→ EXERCISE DESCRIPTION:
Please write the following entries out once more, exactly.

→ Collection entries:
>>>>
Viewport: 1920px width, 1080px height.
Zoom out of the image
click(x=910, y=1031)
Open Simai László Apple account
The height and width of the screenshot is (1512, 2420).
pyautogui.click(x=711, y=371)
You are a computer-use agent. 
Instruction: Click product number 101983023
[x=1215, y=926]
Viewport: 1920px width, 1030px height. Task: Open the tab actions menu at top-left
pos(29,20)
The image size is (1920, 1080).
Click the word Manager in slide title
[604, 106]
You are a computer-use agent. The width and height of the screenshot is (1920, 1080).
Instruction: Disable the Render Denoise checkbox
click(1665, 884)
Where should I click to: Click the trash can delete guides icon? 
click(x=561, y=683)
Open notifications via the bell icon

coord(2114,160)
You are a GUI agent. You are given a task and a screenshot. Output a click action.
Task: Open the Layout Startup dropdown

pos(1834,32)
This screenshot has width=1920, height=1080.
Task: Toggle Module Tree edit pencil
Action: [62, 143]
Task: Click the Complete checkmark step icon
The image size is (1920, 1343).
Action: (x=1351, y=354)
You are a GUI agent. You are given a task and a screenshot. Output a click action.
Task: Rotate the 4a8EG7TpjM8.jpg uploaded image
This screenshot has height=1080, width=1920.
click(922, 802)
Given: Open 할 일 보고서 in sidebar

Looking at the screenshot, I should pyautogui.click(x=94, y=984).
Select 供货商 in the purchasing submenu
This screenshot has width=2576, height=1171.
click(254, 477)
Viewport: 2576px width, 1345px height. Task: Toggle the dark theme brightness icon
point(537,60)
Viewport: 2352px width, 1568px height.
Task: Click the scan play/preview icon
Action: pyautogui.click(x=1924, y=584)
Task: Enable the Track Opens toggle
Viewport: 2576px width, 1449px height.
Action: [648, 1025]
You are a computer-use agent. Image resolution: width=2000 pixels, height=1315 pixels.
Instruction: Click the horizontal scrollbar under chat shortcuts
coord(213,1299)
<<<<
→ SOLUTION TO THE PROBLEM:
Viewport: 1920px width, 1080px height.
Zoom out of the image
click(x=910, y=1031)
Open Simai László Apple account
The height and width of the screenshot is (1512, 2420).
pyautogui.click(x=711, y=371)
You are a computer-use agent. 
Instruction: Click product number 101983023
[x=1215, y=926]
Viewport: 1920px width, 1030px height. Task: Open the tab actions menu at top-left
pos(29,20)
The image size is (1920, 1080).
Click the word Manager in slide title
[604, 106]
You are a computer-use agent. The width and height of the screenshot is (1920, 1080).
Instruction: Disable the Render Denoise checkbox
click(1665, 884)
Where should I click to: Click the trash can delete guides icon? 
click(x=561, y=683)
Open notifications via the bell icon

coord(2114,160)
You are a GUI agent. You are given a task and a screenshot. Output a click action.
Task: Open the Layout Startup dropdown

pos(1834,32)
This screenshot has width=1920, height=1080.
Task: Toggle Module Tree edit pencil
Action: [62, 143]
Task: Click the Complete checkmark step icon
The image size is (1920, 1343).
Action: (x=1351, y=354)
You are a GUI agent. You are given a task and a screenshot. Output a click action.
Task: Rotate the 4a8EG7TpjM8.jpg uploaded image
This screenshot has height=1080, width=1920.
click(922, 802)
Given: Open 할 일 보고서 in sidebar

Looking at the screenshot, I should pyautogui.click(x=94, y=984).
Select 供货商 in the purchasing submenu
This screenshot has width=2576, height=1171.
click(254, 477)
Viewport: 2576px width, 1345px height. Task: Toggle the dark theme brightness icon
point(537,60)
Viewport: 2352px width, 1568px height.
Task: Click the scan play/preview icon
Action: pyautogui.click(x=1924, y=584)
Task: Enable the Track Opens toggle
Viewport: 2576px width, 1449px height.
Action: [648, 1025]
You are a computer-use agent. Image resolution: width=2000 pixels, height=1315 pixels.
Instruction: Click the horizontal scrollbar under chat shortcuts
coord(213,1299)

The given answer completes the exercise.